(Stored data begins)

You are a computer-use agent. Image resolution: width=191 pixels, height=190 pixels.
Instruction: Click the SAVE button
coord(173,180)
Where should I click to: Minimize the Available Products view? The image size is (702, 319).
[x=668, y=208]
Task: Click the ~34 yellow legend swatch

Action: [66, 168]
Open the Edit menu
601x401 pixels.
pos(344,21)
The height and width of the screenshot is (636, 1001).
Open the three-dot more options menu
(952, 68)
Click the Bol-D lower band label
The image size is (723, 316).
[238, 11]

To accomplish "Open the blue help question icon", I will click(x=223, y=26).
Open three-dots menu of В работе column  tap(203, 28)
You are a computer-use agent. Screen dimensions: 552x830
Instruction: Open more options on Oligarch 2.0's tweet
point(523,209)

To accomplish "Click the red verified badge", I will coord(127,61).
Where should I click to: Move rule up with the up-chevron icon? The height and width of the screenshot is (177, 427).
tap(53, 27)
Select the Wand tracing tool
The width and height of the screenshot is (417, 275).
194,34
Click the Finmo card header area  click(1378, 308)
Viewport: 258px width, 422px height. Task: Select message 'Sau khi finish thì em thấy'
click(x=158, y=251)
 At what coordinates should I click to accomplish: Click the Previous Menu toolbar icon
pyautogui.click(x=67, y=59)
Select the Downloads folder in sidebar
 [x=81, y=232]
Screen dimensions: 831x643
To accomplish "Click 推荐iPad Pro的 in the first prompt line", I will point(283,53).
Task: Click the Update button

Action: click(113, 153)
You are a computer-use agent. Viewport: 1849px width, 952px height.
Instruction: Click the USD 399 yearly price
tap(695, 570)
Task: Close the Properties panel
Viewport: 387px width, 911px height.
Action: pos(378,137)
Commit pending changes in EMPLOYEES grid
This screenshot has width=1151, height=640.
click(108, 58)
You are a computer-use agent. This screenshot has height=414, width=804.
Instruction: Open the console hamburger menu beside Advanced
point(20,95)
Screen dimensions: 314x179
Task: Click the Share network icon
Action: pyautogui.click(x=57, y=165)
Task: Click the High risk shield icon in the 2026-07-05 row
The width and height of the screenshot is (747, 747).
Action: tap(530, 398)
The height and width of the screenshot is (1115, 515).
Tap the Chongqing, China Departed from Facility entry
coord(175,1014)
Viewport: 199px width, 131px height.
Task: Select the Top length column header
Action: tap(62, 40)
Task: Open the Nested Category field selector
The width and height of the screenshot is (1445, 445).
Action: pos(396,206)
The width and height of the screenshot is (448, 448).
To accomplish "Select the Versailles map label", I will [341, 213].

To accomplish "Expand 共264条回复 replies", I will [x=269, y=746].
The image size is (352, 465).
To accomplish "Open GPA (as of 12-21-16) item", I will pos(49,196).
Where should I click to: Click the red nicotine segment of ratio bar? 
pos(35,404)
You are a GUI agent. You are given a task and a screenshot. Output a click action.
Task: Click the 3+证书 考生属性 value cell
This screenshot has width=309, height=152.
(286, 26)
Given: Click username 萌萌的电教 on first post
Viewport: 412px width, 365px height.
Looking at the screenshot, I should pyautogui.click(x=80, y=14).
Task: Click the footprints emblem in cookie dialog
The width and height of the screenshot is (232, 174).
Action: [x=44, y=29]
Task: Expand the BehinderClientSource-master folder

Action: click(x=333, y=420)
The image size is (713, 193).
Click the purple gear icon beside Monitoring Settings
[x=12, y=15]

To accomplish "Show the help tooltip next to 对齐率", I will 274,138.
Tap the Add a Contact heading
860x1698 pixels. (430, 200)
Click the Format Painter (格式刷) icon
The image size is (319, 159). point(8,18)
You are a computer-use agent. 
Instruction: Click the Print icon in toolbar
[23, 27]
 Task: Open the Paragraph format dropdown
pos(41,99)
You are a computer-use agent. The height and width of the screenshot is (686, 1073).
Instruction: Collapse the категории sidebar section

(Stored data ends)

**Task brief**:
With no line omitted, copy all the data exactly.

**Solution**:
You are a computer-use agent. Image resolution: width=191 pixels, height=190 pixels.
Instruction: Click the SAVE button
coord(173,180)
Where should I click to: Minimize the Available Products view? The image size is (702, 319).
[x=668, y=208]
Task: Click the ~34 yellow legend swatch

Action: [66, 168]
Open the Edit menu
601x401 pixels.
pos(344,21)
The height and width of the screenshot is (636, 1001).
Open the three-dot more options menu
(952, 68)
Click the Bol-D lower band label
The image size is (723, 316).
[238, 11]

To accomplish "Open the blue help question icon", I will click(x=223, y=26).
Open three-dots menu of В работе column  tap(203, 28)
You are a computer-use agent. Screen dimensions: 552x830
Instruction: Open more options on Oligarch 2.0's tweet
point(523,209)

To accomplish "Click the red verified badge", I will coord(127,61).
Where should I click to: Move rule up with the up-chevron icon? The height and width of the screenshot is (177, 427).
tap(53, 27)
Select the Wand tracing tool
The width and height of the screenshot is (417, 275).
194,34
Click the Finmo card header area  click(1378, 308)
Viewport: 258px width, 422px height. Task: Select message 'Sau khi finish thì em thấy'
click(x=158, y=251)
 At what coordinates should I click to accomplish: Click the Previous Menu toolbar icon
pyautogui.click(x=67, y=59)
Select the Downloads folder in sidebar
 [x=81, y=232]
Screen dimensions: 831x643
To accomplish "Click 推荐iPad Pro的 in the first prompt line", I will point(283,53).
Task: Click the Update button

Action: click(113, 153)
You are a computer-use agent. Viewport: 1849px width, 952px height.
Instruction: Click the USD 399 yearly price
tap(695, 570)
Task: Close the Properties panel
Viewport: 387px width, 911px height.
Action: pos(378,137)
Commit pending changes in EMPLOYEES grid
This screenshot has width=1151, height=640.
click(108, 58)
You are a computer-use agent. This screenshot has height=414, width=804.
Instruction: Open the console hamburger menu beside Advanced
point(20,95)
Screen dimensions: 314x179
Task: Click the Share network icon
Action: pyautogui.click(x=57, y=165)
Task: Click the High risk shield icon in the 2026-07-05 row
The width and height of the screenshot is (747, 747).
Action: tap(530, 398)
The height and width of the screenshot is (1115, 515).
Tap the Chongqing, China Departed from Facility entry
coord(175,1014)
Viewport: 199px width, 131px height.
Task: Select the Top length column header
Action: tap(62, 40)
Task: Open the Nested Category field selector
The width and height of the screenshot is (1445, 445).
Action: pos(396,206)
The width and height of the screenshot is (448, 448).
To accomplish "Select the Versailles map label", I will [341, 213].

To accomplish "Expand 共264条回复 replies", I will [x=269, y=746].
The image size is (352, 465).
To accomplish "Open GPA (as of 12-21-16) item", I will pos(49,196).
Where should I click to: Click the red nicotine segment of ratio bar? 
pos(35,404)
You are a GUI agent. You are given a task and a screenshot. Output a click action.
Task: Click the 3+证书 考生属性 value cell
This screenshot has width=309, height=152.
(286, 26)
Given: Click username 萌萌的电教 on first post
Viewport: 412px width, 365px height.
Looking at the screenshot, I should pyautogui.click(x=80, y=14).
Task: Click the footprints emblem in cookie dialog
The width and height of the screenshot is (232, 174).
Action: [x=44, y=29]
Task: Expand the BehinderClientSource-master folder

Action: click(x=333, y=420)
The image size is (713, 193).
Click the purple gear icon beside Monitoring Settings
[x=12, y=15]

To accomplish "Show the help tooltip next to 对齐率", I will 274,138.
Tap the Add a Contact heading
860x1698 pixels. (430, 200)
Click the Format Painter (格式刷) icon
The image size is (319, 159). point(8,18)
You are a computer-use agent. 
Instruction: Click the Print icon in toolbar
[23, 27]
 Task: Open the Paragraph format dropdown
pos(41,99)
You are a computer-use agent. The height and width of the screenshot is (686, 1073).
Instruction: Collapse the категории sidebar section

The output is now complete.